Last month, South Korean conglomerate SK Group said it was reviewing a proposal to buy a small stake in the airline. In May, AirAsia sent a memo to Malaysian banks seeking to borrow RM1 billion, people familiar with the matter said at the time.
AirAsia needs at least RM2 billion this year to stay afloat, according to Mr K. Ajith, an aviation analyst at UOB Kay Hian in Singapore.
“There’s not a lot of options, and the best one could be the government stepping in but seeking a rights offering by the company in exchange,” he said.
Malaysian Finance Minister Tengku Zafrul Aziz told Reuters earlier this month that the ministry had not provided financial aid to any of the country’s airlines and that the airlines have said they “can do okay, on their own”.

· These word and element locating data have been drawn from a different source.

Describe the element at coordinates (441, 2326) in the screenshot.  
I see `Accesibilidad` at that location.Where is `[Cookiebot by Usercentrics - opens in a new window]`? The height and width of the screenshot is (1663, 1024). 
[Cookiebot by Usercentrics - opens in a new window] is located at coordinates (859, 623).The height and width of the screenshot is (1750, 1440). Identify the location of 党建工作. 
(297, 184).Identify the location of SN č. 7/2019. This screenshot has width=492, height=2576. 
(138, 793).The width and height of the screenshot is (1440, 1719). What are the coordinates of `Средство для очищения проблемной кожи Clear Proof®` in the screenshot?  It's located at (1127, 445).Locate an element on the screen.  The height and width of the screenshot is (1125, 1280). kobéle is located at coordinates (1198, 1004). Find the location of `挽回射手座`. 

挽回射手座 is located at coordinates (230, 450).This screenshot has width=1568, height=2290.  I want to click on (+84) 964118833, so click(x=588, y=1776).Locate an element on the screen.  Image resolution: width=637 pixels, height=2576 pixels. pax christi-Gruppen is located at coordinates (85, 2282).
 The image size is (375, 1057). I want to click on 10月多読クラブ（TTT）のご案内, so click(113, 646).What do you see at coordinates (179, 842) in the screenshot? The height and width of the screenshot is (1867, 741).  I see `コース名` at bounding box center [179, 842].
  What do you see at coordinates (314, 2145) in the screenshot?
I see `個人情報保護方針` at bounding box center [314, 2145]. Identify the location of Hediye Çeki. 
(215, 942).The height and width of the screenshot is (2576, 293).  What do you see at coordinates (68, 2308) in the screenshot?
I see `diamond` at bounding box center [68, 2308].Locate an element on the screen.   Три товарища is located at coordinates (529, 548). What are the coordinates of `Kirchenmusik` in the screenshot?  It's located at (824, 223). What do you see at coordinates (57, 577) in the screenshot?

Yesterday, sources told Bloomberg that AirAsia was considering raising about RM1 billion through a rights issue.
The carrier is working with an adviser on the planned capital raising, said the person, who asked not to be named as the information is private.
AirAsia is also weighing raising additional funds via the sale of stakes in its digital and cargo units in order to further strengthen its financial position, said the person.
Deliberations on the planned rights issue and stake sales are ongoing and AirAsia may decide not to proceed, said the people. AirAsia declined to comment on the matter.
Elsewhere in the region, Thai Airways International and Virgin Australia Holdings have entered bankruptcy protection due to their inability to pay creditors.